Archive for the ‘Movies’ Category

A Nine-Year-Old Girl Rocking the Mic, Paying the Bills

May 7, 2009

P-StarOn Saturday I saw the documentary P-Star Rising at the Tribeca Film Festival. It’s the story of nine-year-old rapper P-Star (Priscilla Star Diaz) growing up with her father and sister in Harlem. She is one interesting character, and a genuinely talented emcee; she was writing her own rhymes, battle-rapping on the streets, performing in clubs, and sharing studio time with Remy Ma, all as a nine- and ten-year-old kid.

As cute as she was, it was far from a cutesy/feel-good film.
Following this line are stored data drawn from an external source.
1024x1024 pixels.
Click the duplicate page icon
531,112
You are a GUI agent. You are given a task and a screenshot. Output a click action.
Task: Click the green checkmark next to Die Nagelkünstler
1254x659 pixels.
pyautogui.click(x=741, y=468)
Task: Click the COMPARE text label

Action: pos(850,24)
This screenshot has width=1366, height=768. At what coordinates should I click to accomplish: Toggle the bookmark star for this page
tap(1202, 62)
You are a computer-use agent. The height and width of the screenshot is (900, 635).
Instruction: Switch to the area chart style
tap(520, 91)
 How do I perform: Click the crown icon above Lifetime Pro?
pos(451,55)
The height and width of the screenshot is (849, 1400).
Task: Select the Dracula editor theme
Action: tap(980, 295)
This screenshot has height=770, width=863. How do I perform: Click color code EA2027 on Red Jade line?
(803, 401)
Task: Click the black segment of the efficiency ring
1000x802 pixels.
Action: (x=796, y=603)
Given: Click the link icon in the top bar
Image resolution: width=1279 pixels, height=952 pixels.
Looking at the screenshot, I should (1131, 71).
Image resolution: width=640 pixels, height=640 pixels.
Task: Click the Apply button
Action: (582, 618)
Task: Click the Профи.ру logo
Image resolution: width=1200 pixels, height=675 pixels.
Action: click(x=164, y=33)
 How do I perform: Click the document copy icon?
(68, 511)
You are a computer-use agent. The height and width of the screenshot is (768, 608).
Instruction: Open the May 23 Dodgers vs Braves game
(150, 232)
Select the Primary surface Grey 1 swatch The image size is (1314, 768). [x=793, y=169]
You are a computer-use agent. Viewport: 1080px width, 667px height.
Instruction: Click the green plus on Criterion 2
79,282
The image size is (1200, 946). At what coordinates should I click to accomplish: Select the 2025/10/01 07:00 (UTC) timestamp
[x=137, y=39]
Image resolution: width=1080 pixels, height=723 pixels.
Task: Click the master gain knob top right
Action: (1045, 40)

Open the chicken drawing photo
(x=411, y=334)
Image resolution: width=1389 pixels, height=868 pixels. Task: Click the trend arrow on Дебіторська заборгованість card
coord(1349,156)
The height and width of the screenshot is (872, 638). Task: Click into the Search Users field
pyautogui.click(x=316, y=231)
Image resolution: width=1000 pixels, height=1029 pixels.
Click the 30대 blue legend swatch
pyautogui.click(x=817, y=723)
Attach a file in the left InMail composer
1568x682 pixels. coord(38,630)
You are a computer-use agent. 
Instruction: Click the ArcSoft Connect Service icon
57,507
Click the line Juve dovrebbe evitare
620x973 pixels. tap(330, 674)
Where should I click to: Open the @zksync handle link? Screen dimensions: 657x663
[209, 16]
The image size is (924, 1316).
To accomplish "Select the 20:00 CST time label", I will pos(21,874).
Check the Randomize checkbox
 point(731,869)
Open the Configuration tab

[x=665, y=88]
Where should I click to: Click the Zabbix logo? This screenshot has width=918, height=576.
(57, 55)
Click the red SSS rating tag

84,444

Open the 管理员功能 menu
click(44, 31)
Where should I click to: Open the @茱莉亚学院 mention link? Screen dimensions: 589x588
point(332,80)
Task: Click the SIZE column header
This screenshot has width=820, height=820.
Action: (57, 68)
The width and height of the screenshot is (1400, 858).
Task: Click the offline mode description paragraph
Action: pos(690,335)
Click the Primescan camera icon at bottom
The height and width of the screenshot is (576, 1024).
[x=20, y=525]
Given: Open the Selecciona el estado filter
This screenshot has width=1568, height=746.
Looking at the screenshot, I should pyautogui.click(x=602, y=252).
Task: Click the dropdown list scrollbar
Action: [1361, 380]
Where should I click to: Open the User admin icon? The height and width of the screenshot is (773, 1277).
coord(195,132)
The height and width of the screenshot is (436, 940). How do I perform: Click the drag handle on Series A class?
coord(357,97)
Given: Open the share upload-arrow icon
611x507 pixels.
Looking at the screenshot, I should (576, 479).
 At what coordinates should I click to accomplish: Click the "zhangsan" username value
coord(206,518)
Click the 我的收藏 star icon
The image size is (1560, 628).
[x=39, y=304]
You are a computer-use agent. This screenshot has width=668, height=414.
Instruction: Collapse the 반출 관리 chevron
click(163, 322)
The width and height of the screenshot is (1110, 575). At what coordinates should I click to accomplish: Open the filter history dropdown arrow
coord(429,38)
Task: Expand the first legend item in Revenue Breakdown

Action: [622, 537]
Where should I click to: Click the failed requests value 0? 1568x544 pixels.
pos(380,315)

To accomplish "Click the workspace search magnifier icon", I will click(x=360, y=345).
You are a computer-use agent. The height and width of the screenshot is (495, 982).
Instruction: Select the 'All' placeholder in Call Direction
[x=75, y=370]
As a young girl, Priscilla became the breadwinner of the family, as the early profits from her music career allowed them to pay all of their bills and move into a more spacious apartment. The family went through a lot of problems, from trying to track down their druggie mother to sorting through trust issues with record executives. And as P-Star’s rap career started to go downhill while she was still only 11 or 12 years old, viewers were left wondering if she and her family (and especially her father) had really been making the right choices.

Check out the trailer here! (I couldn’t embed it.)

Priscilla, her sister, and her father, as well as the filmmaker (Gabriel Noble), were all at the screening to answer questions from the audience. The family seemed to be doing well, and P-Star—upon request—spit a nice verse for us all.

I hope to hear more from P-Star as she gets older!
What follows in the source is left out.